Breadcrumbing is where a person leads you on by sprinkling you with romantic/sexual “crumbs” of interest such as occasional text messages, phone calls, plans to meet up, or a social media interaction. These crumbs will happen at irregular intervals and the person responsible will tend to act in a noncommittal manner.
What does Breadcrumbing look like?
The Breadcrumber will tend to blow hot and cold. Their messaging is inconsistent. They may be fast and furious one minute then completely unresponsive the next!
The messages they send are often ambiguous and noncommittal. For instance, they may suggest catching up but will avoid to cement in an actual date/time.
Their communication lacks substance. Generally their messages are fairly shallow and superficial. They may be reluctant to make the necessary effort to really get to know you.

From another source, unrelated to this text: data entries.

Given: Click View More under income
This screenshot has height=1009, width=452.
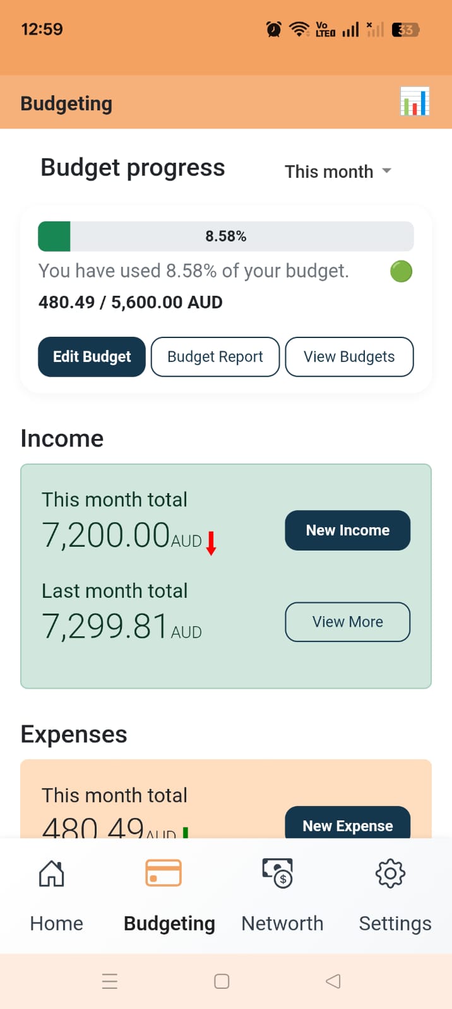Looking at the screenshot, I should [x=347, y=622].
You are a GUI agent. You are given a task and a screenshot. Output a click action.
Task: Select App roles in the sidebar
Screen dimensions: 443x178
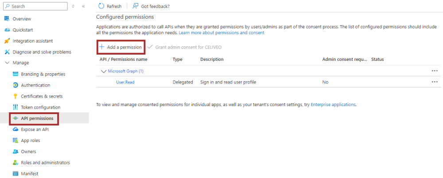coord(31,141)
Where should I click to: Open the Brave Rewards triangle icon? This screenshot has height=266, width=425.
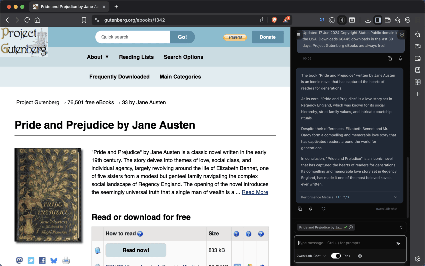pos(286,20)
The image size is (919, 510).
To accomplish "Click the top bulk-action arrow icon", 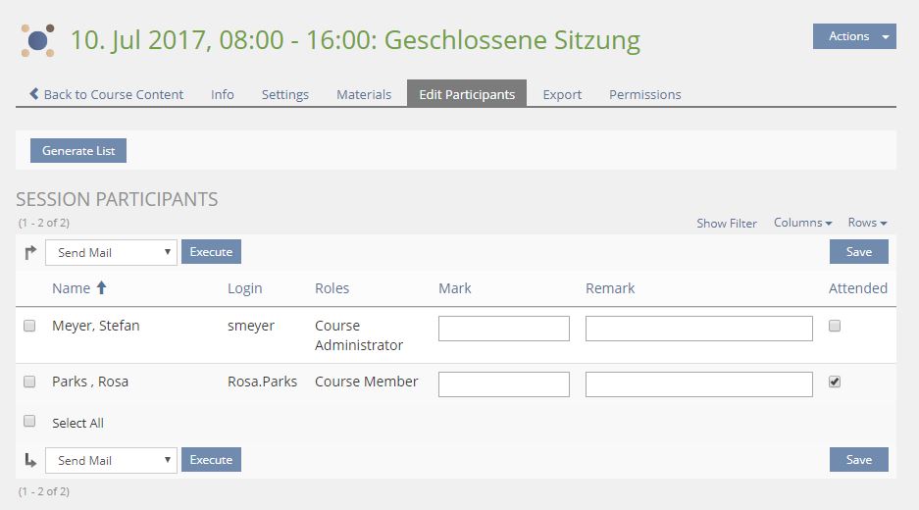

Breadcrumbers like to ‘booty call’. They may not say those exact words but if they are asking if you want to catch up at your house then it is probably safe to say that their intentions are booty call based! If you have strong feelings for this person, be wary of trying to advance the relationship to a deeper level. Chances are they may without warning just disappear into the ether!
So why do people breadcrumb others?
Deep down many of these people struggle with low self-worth which has not been fully addressed and healed. They constantly need validation and reassurance from others that they are attractive, special and unique.
What can you do? Get real with yourself and work out how you wish to be treated. Seek out support, practice self-care and be kind to yourself!